**WHAT YOU WILL DO**
If a line in the data below includes the string "Expand", please return a copy of it.

===== INFORMATION GIVEN =====

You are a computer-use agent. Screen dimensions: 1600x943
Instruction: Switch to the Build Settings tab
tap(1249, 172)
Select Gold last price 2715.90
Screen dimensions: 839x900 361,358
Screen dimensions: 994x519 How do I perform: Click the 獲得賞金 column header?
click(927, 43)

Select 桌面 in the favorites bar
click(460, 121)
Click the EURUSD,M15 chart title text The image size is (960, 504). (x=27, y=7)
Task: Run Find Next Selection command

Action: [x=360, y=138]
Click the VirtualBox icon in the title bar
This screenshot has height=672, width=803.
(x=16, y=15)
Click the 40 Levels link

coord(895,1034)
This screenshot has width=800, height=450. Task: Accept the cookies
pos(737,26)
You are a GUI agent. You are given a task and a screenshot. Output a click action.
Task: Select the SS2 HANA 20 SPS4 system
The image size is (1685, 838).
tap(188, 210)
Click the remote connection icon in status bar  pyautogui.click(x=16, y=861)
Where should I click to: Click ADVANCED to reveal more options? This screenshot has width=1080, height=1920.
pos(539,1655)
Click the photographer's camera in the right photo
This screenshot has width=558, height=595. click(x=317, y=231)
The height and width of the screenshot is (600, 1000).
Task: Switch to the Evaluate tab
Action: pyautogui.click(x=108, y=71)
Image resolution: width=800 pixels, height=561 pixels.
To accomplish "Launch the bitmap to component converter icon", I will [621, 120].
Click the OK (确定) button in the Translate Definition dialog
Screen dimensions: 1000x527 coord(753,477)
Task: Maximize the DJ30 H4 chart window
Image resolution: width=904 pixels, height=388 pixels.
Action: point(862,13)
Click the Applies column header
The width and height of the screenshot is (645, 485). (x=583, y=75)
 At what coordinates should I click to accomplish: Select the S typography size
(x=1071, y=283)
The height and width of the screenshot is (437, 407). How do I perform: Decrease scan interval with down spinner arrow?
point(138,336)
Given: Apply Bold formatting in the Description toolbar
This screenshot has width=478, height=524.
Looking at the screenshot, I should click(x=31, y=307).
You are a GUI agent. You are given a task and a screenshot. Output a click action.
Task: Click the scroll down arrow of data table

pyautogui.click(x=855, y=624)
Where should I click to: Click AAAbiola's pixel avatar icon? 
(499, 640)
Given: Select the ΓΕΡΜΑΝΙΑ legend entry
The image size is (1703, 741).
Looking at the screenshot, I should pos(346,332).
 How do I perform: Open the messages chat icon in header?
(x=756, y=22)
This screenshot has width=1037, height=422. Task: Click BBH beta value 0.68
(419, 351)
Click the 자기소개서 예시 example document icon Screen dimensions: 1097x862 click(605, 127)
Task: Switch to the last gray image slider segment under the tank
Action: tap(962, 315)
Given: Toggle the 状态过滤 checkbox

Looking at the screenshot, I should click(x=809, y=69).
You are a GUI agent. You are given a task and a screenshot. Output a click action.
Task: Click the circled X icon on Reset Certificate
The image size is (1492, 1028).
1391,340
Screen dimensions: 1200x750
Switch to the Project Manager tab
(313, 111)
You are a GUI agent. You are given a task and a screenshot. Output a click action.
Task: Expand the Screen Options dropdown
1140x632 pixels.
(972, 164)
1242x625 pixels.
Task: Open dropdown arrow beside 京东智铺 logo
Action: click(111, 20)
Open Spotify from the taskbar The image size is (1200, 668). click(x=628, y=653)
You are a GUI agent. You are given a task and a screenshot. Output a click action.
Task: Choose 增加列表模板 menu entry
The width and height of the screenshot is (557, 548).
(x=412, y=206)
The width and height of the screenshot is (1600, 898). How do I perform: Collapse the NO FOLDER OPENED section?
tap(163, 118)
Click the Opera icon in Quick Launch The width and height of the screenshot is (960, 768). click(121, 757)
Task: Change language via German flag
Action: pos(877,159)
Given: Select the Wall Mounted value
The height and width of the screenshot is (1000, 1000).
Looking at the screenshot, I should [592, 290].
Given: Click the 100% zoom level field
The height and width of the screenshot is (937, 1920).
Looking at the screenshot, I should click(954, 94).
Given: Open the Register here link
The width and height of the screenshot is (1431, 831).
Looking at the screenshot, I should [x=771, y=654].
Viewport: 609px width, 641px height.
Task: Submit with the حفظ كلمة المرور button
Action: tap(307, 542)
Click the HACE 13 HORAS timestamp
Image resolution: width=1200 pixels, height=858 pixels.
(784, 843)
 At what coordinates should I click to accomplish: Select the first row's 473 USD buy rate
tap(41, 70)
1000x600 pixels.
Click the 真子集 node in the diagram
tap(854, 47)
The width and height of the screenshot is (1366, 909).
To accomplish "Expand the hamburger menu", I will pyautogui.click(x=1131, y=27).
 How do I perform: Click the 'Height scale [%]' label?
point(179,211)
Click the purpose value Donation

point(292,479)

=====

**ANSWER SPACE**
Task: Expand the Screen Options dropdown
To accomplish "Expand the hamburger menu", I will pyautogui.click(x=1131, y=27).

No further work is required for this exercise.